CHERRY blossoms are most commonly associated with Japan where the flowered trees flourish in the springtime, pulling in hordes of camera-slinging tourists.
Pink blooms peek from hiding in what is known as sakura zensen, or “cherry blossom front,” which sweeps its way north through Japan before finishing in Hokkaido in May.
But if you want to avoid large crowds and peak-season prices, move away from Japan and head to… Thailand.
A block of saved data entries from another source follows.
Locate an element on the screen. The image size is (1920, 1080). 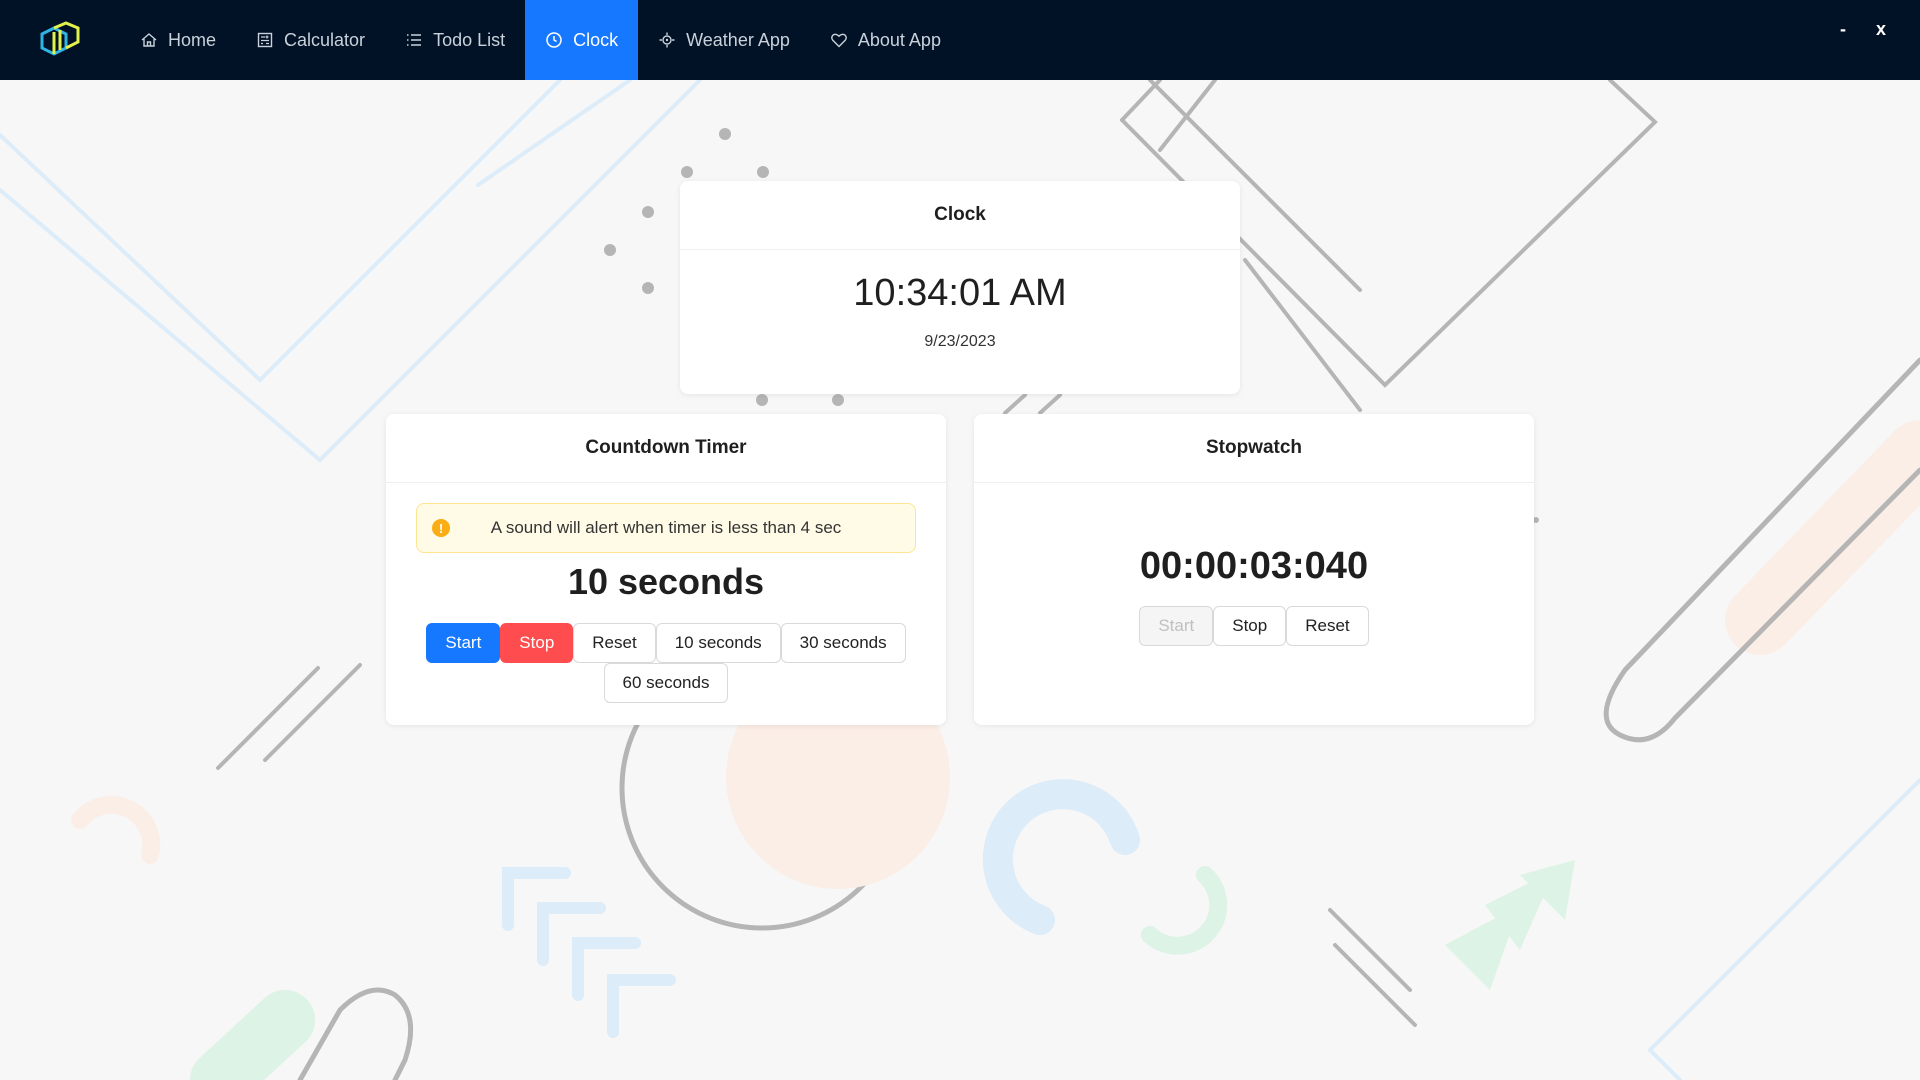
heart-icon is located at coordinates (838, 40).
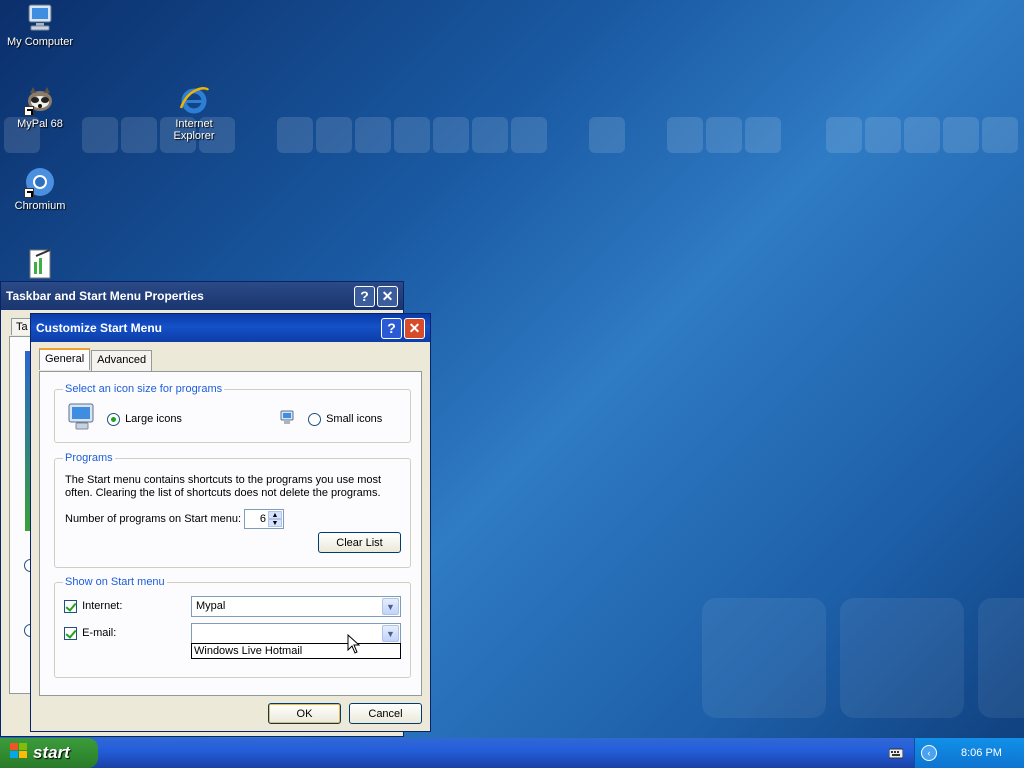 The width and height of the screenshot is (1024, 768). I want to click on internet-label: Internet:, so click(102, 606).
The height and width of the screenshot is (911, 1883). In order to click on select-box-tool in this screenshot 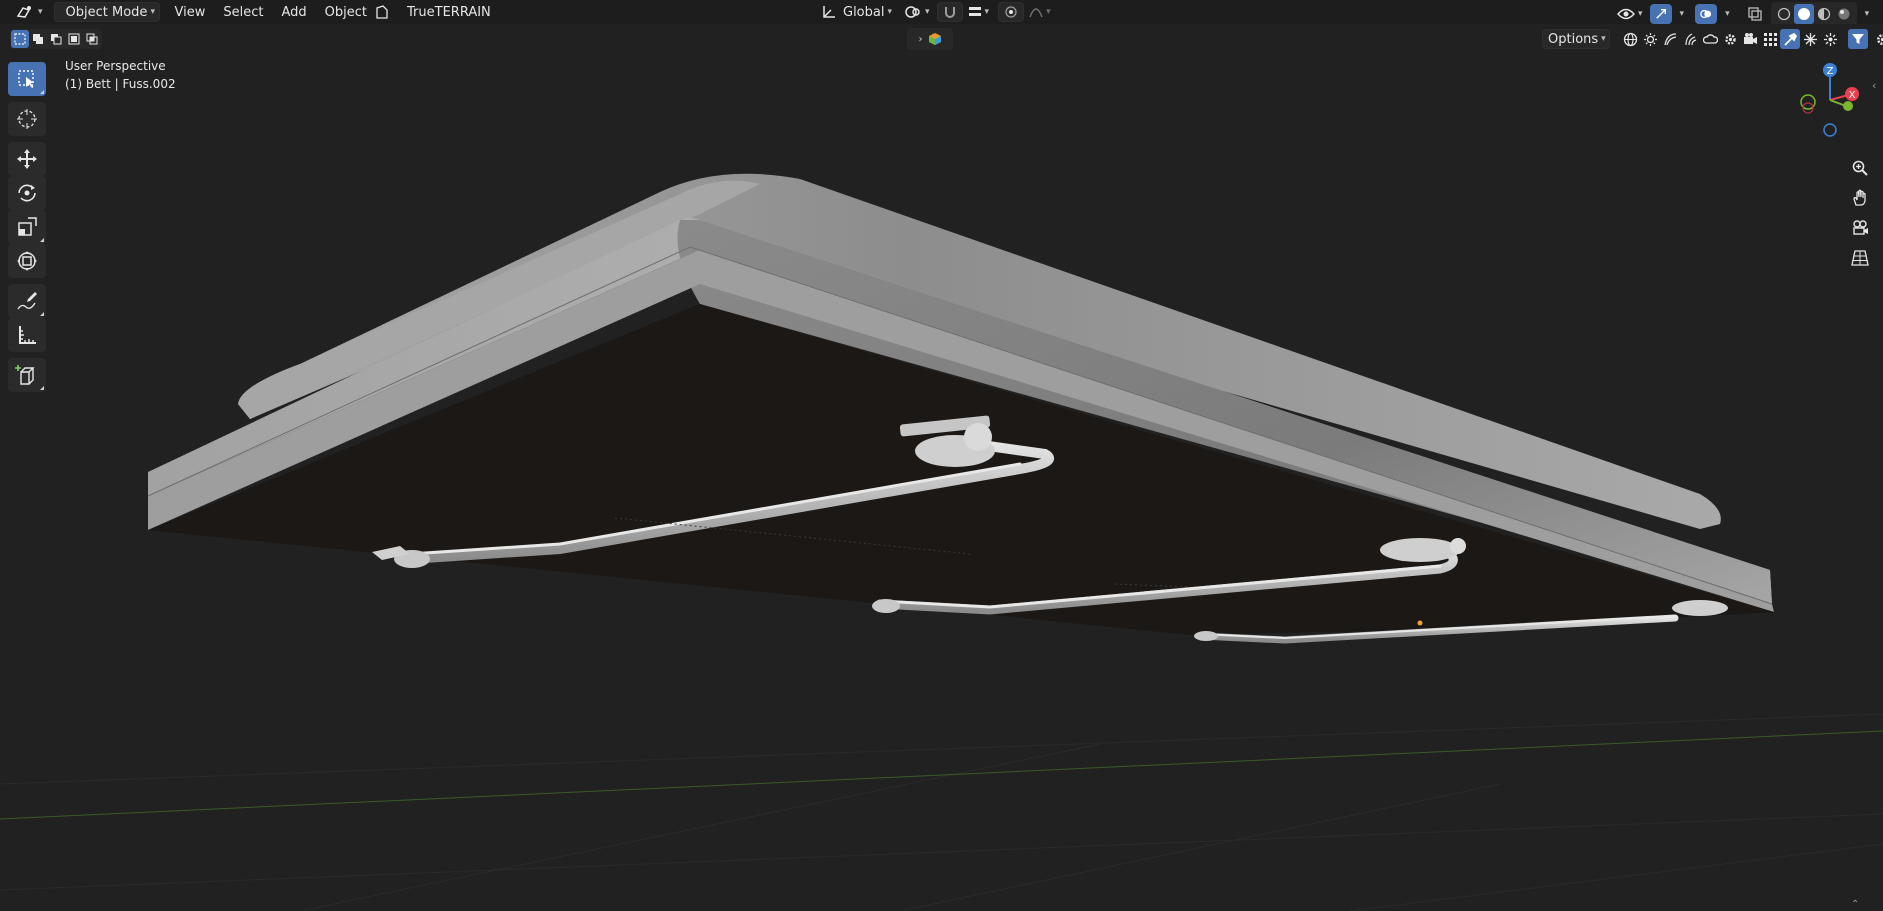, I will do `click(27, 79)`.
Yes, the tropical country is home to some attractive blooms in the northern region of Chiang Mai during the cooler climate.
Just 20km from the renowned sacred site of Wat Phra That Doi Suthep is the hill tribe village of Baan Khun Chang Kian where a cool climate awaits, and with it, a sea of pastel pink blooms.
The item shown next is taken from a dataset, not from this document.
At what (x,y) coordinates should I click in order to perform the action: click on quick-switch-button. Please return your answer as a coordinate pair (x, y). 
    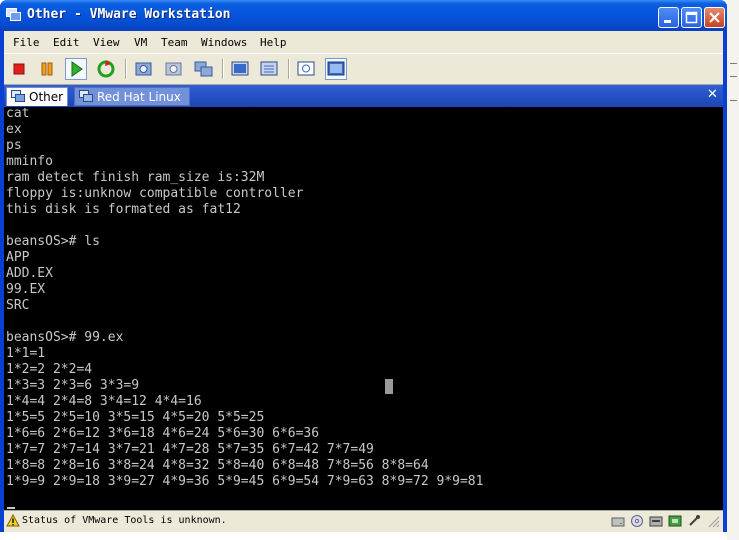
    Looking at the image, I should click on (269, 69).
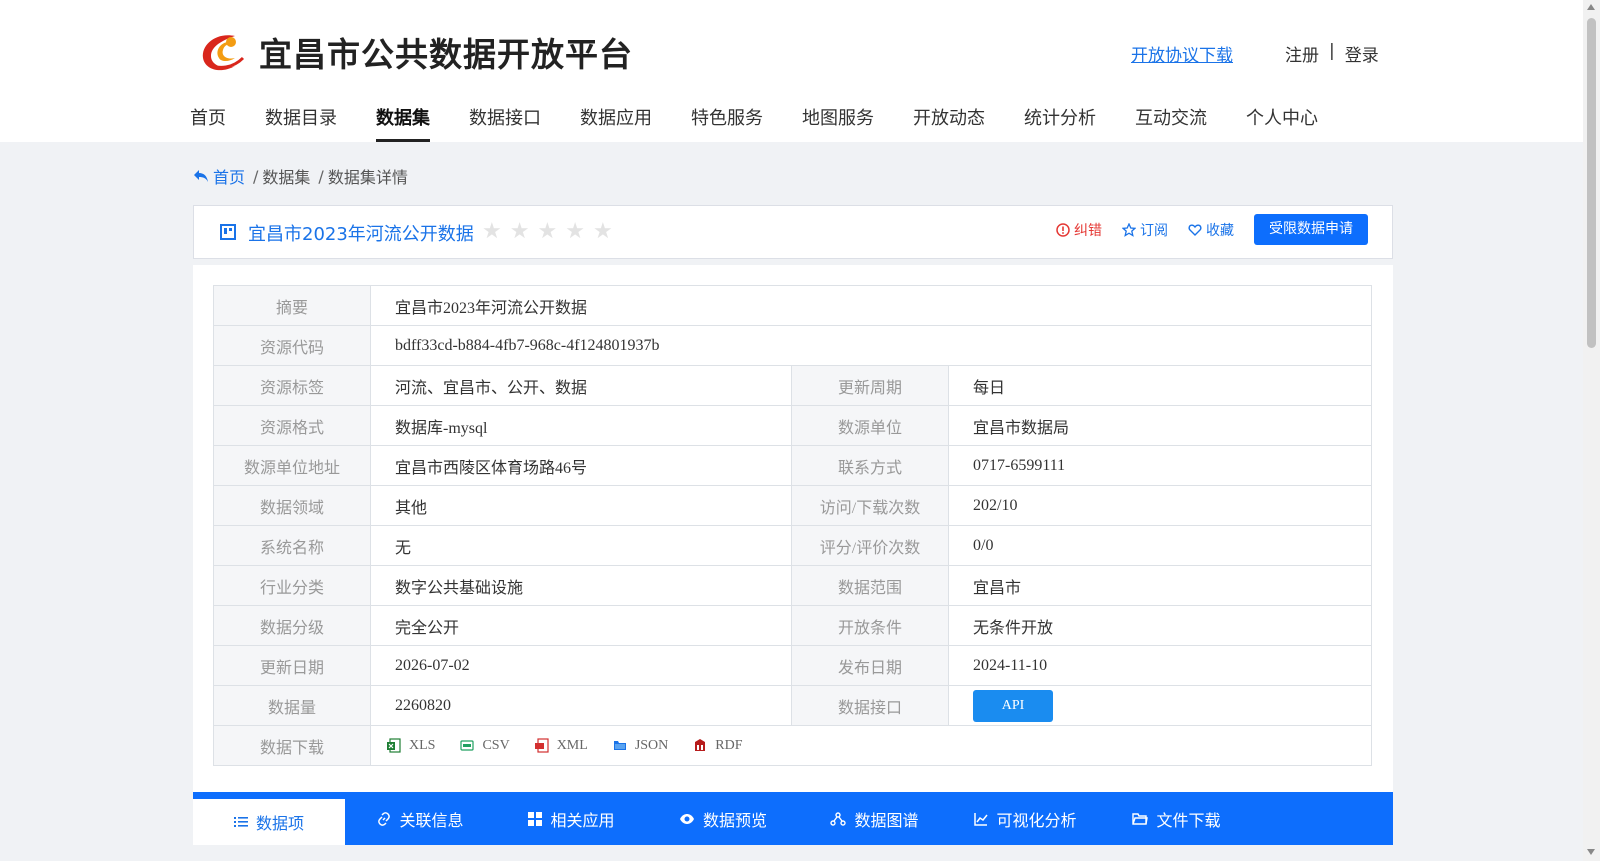 The width and height of the screenshot is (1600, 861). Describe the element at coordinates (1129, 230) in the screenshot. I see `star-outline-icon` at that location.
The chilly temperatures atop the Doi Suthep mountain mean that sakura trees come in full bloom at the end of the year between late December and late January.
The species that blooms here is known as Tiger Queen among locals, but are officially known as Wild Himalayan Cherry or Prunus Cerasoides.
However, getting up to the village is rather challenging as roads leading there are narrow, winding, unpaved, and often littered with potholes. According to Tripzilla, the best way to get up is by renting a red taxi truck or songthaew from Chiang Mai City or Wat Phra That Doi Suthep, or to book in an organized tour.
Atop the village, you not only get to take in the views of sakura trees, you also get to sample local snacks such as Northern Thai sausages, noodle soups, and local coffee made with arabica beans.
The village – sometimes referred to as the Khun Chang Kian Highland Agriculture Research Center – is run by the University of Chiang Mai’s Faculty of Agriculture.
Note that the village can get crowded on weekends during sakura season.